## Stored records
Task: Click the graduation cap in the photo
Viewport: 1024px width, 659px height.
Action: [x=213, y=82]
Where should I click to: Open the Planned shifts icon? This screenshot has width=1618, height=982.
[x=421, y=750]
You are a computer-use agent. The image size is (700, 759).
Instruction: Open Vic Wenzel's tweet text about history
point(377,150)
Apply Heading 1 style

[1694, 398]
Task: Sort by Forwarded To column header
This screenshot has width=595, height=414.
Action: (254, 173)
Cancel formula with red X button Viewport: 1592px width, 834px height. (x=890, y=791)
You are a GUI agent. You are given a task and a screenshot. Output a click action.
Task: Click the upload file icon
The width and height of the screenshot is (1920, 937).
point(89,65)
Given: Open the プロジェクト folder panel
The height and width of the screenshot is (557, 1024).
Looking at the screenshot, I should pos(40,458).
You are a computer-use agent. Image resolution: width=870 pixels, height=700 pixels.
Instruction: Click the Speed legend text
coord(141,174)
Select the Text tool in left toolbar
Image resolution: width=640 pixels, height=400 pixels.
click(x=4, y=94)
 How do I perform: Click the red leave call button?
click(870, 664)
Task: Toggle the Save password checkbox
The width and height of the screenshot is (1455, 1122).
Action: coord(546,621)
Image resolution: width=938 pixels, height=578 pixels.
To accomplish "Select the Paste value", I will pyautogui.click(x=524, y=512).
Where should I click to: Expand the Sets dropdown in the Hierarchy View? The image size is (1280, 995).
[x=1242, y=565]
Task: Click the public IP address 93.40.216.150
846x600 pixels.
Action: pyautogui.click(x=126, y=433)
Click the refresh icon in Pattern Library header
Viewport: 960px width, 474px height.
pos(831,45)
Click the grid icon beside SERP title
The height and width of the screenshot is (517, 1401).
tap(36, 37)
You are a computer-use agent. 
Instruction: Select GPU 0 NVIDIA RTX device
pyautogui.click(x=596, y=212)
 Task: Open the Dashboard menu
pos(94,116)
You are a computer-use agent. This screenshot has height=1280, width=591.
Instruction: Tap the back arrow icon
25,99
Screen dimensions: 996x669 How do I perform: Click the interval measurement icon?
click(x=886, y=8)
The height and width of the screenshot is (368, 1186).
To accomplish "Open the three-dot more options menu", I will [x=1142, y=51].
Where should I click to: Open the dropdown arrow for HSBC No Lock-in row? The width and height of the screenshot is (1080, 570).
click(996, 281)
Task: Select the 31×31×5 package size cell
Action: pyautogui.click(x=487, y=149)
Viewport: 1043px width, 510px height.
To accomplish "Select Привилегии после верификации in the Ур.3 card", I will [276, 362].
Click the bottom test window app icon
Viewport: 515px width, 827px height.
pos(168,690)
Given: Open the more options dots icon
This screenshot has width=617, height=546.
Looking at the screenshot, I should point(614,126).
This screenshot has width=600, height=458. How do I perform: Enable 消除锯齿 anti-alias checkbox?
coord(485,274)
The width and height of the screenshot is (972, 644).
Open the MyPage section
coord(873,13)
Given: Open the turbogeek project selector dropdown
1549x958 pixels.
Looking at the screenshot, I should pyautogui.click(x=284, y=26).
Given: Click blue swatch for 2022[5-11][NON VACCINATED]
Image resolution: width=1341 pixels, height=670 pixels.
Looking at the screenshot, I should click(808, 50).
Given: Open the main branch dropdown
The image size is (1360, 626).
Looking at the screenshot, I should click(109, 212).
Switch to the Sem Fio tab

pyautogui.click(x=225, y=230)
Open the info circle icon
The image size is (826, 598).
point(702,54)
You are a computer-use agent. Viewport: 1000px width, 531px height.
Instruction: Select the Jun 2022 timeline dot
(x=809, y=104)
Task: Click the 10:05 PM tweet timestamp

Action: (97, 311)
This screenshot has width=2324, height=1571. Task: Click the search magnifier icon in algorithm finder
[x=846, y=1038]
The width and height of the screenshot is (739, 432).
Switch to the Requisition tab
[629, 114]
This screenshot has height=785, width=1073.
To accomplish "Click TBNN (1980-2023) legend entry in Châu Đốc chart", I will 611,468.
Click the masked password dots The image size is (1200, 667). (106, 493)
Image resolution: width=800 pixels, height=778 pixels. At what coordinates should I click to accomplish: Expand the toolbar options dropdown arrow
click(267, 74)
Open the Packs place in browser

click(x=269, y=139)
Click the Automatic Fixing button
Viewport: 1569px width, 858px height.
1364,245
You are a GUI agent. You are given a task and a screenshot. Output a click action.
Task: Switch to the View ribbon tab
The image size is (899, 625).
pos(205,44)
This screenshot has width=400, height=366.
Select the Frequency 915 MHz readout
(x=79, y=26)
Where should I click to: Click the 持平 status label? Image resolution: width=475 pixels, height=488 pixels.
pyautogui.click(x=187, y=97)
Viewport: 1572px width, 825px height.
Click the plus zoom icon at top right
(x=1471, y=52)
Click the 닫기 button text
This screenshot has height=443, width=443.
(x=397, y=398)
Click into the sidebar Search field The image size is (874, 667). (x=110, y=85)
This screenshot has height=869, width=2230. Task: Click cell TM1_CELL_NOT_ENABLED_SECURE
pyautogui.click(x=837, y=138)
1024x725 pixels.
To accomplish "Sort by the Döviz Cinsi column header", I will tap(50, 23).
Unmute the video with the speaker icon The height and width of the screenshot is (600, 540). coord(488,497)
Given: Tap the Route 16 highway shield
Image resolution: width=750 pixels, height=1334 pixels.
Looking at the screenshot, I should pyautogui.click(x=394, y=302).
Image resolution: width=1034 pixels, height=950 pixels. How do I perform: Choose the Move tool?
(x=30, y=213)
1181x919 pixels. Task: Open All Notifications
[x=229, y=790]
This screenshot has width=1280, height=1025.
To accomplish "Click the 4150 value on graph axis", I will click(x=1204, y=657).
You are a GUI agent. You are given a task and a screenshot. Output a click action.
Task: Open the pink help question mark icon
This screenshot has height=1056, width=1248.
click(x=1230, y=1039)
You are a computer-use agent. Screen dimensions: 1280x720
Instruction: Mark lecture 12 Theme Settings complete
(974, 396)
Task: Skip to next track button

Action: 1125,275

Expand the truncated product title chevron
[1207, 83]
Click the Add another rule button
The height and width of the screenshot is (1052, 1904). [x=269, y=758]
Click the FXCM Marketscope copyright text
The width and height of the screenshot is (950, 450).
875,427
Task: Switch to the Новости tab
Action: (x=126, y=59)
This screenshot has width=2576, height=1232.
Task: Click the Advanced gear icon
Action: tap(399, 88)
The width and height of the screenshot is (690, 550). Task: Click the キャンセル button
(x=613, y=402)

## Problem
The answer is the records above restated word for word from their opening line through the line that holds "Task: Click the upload file icon", both included, and nothing else.

## Exercise response
Task: Click the graduation cap in the photo
Viewport: 1024px width, 659px height.
Action: [x=213, y=82]
Where should I click to: Open the Planned shifts icon? This screenshot has width=1618, height=982.
[x=421, y=750]
You are a computer-use agent. The image size is (700, 759).
Instruction: Open Vic Wenzel's tweet text about history
point(377,150)
Apply Heading 1 style

[1694, 398]
Task: Sort by Forwarded To column header
This screenshot has width=595, height=414.
Action: (254, 173)
Cancel formula with red X button Viewport: 1592px width, 834px height. (x=890, y=791)
You are a GUI agent. You are given a task and a screenshot. Output a click action.
Task: Click the upload file icon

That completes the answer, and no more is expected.